Stored data
· · ·
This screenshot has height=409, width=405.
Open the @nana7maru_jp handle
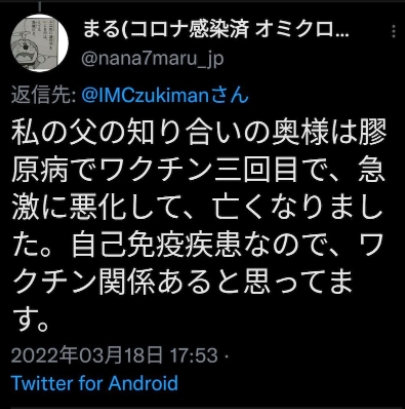pyautogui.click(x=153, y=59)
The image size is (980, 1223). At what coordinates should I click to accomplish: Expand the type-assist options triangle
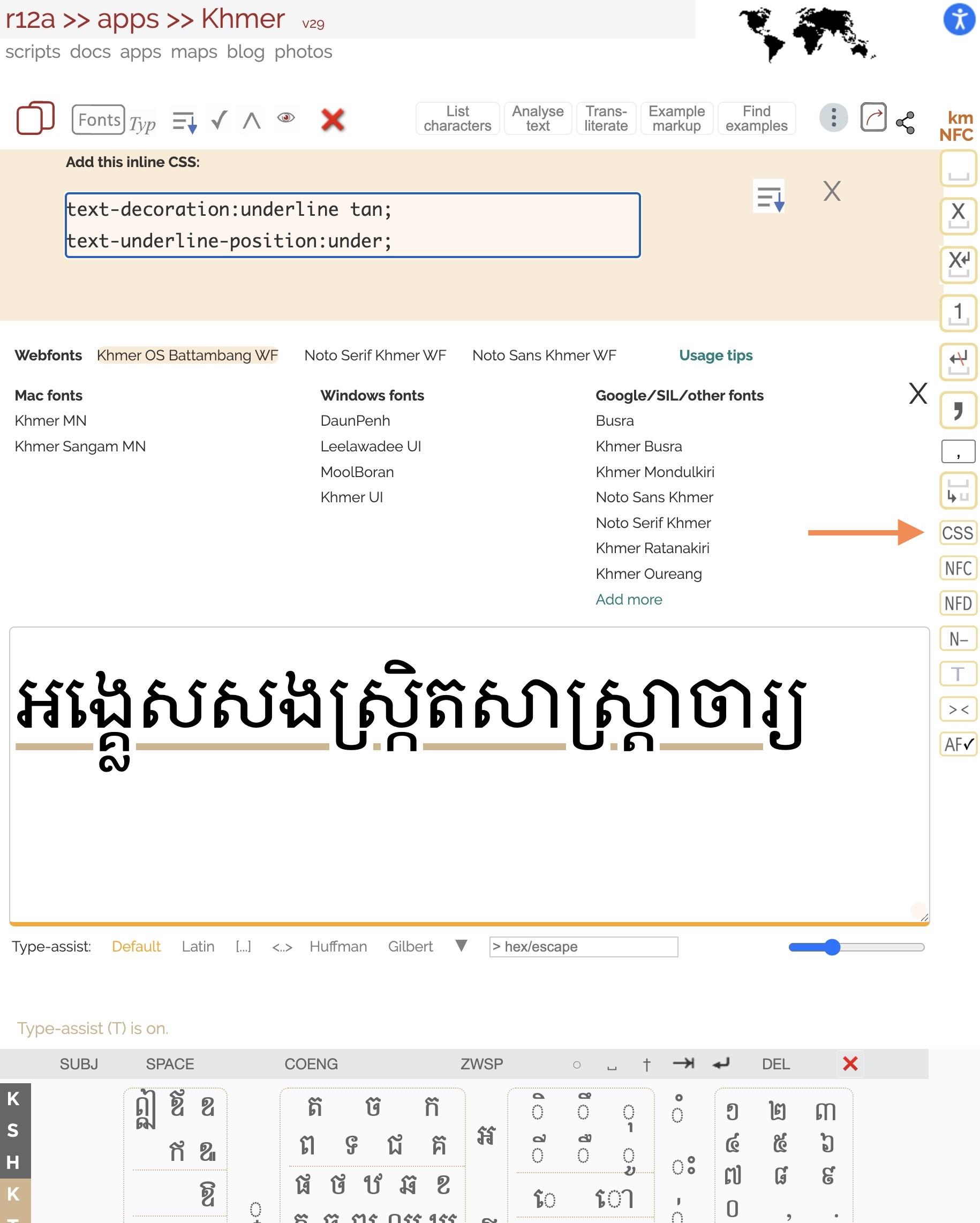coord(461,946)
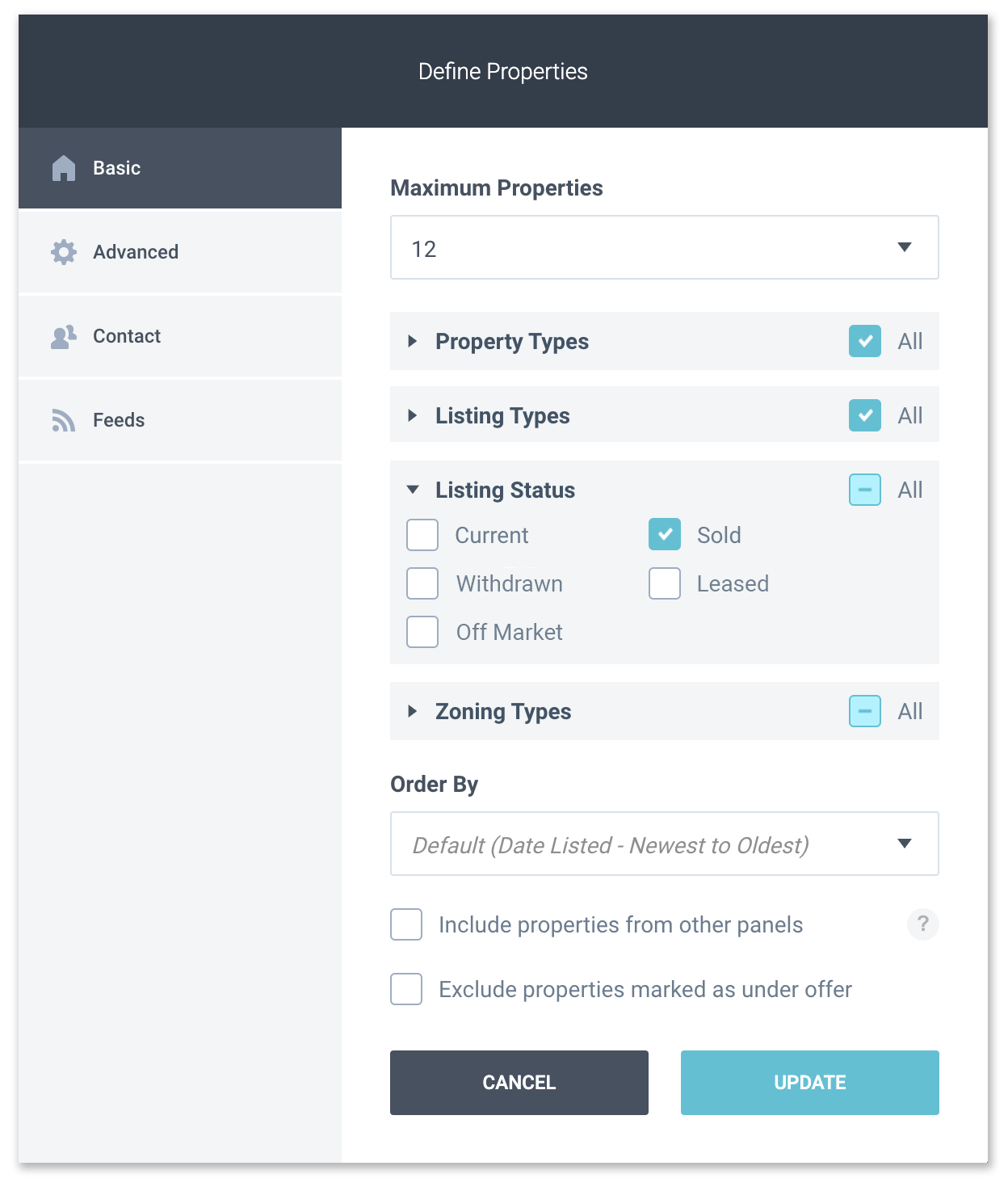The height and width of the screenshot is (1187, 1008).
Task: Toggle the Listing Status All checkbox
Action: point(865,490)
· · ·
- **Problem details**:
The lines to return run from the line containing "The image size" through the last line of the records. Give them exactly, omitting pictures.

- **Your response**:
The image size is (980, 1223). At what coordinates should I click to accomplish: Expand the type-assist options triangle
coord(461,946)
The height and width of the screenshot is (1187, 1008).
Task: Toggle the Listing Status All checkbox
Action: point(865,490)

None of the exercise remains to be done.